* [TEXT BLOCK]:
>>

Amerika

Furthest Right

Light Organizations

The emergence of Dark Organizations in Western civilization can be contrasted by examining the opposite, light organizations. Attempts to Turn the Ship Around are generally aimed at single organizations, but it makes sense to look at how a society exuding “light” may work.

I would like to start with language as the basic energy driving light:

To take the idea from Sir Philip Sidney’s Defense of Poesy, literature has the ability to prepare the mind to accept virtues. So literature is timeless, because it can stay relevant over the years, even with the shifting issues of different generations. All literature is, anyway, rooted in the creative force of the human being, and humans, anyway, have collective truths, beliefs, and issues that need to be talked about and addressed.

When literature looks at promoting virtue instead of fighting vice, every writer appears to be proud of his/her expressions and are quite willing to explain to anyone listening, and in detail, meanings that may be important. The same energy is expended to transfer observations and wisdom from parents to children (“social capital”). The importance of this becomes noticeable when that child is taken out of its language environment, where it may suffer post traumatic stress. When alienation persists however, the child may quite easily become antagonistic — not towards its parents, but towards society.

<<

* [DATA FOR ANALYSIS]:

>>

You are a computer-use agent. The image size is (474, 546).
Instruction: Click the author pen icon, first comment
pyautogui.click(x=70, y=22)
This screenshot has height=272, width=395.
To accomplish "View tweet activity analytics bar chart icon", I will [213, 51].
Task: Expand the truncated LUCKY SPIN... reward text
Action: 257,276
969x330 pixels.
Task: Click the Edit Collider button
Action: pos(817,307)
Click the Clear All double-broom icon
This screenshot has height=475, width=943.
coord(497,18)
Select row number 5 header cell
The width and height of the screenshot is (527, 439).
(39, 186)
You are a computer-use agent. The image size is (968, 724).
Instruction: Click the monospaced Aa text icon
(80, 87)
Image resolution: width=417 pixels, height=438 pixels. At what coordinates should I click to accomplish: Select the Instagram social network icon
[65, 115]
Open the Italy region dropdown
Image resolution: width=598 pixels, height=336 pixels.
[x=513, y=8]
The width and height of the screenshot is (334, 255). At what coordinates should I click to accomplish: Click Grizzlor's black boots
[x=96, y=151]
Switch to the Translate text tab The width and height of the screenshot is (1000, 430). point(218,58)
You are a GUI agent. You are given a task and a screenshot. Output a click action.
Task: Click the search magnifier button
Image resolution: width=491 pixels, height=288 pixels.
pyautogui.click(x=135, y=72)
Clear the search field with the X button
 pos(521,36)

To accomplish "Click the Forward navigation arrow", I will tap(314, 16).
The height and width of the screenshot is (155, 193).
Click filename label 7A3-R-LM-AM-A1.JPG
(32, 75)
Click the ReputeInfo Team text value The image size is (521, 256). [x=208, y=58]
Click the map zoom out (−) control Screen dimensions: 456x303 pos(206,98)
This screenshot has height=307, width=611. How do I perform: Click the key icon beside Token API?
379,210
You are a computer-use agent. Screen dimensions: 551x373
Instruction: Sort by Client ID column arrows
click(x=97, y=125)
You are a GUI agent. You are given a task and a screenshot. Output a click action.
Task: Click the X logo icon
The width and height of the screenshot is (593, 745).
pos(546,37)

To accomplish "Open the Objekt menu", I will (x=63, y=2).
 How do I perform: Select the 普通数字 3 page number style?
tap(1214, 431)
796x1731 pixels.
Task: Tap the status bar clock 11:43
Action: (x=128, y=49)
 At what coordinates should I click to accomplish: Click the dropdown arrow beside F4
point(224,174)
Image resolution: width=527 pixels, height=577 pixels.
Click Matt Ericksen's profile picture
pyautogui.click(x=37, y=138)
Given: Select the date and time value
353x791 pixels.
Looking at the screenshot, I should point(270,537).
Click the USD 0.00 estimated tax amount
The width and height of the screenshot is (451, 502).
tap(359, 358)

<<

* [EXERCISE DESCRIPTION]:
Write out the whole text on light organizations above, word for word.

* [FINISHED EXERCISE]:
Amerika

Furthest Right

Light Organizations

The emergence of Dark Organizations in Western civilization can be contrasted by examining the opposite, light organizations. Attempts to Turn the Ship Around are generally aimed at single organizations, but it makes sense to look at how a society exuding “light” may work.

I would like to start with language as the basic energy driving light:

To take the idea from Sir Philip Sidney’s Defense of Poesy, literature has the ability to prepare the mind to accept virtues. So literature is timeless, because it can stay relevant over the years, even with the shifting issues of different generations. All literature is, anyway, rooted in the creative force of the human being, and humans, anyway, have collective truths, beliefs, and issues that need to be talked about and addressed.

When literature looks at promoting virtue instead of fighting vice, every writer appears to be proud of his/her expressions and are quite willing to explain to anyone listening, and in detail, meanings that may be important. The same energy is expended to transfer observations and wisdom from parents to children (“social capital”). The importance of this becomes noticeable when that child is taken out of its language environment, where it may suffer post traumatic stress. When alienation persists however, the child may quite easily become antagonistic — not towards its parents, but towards society.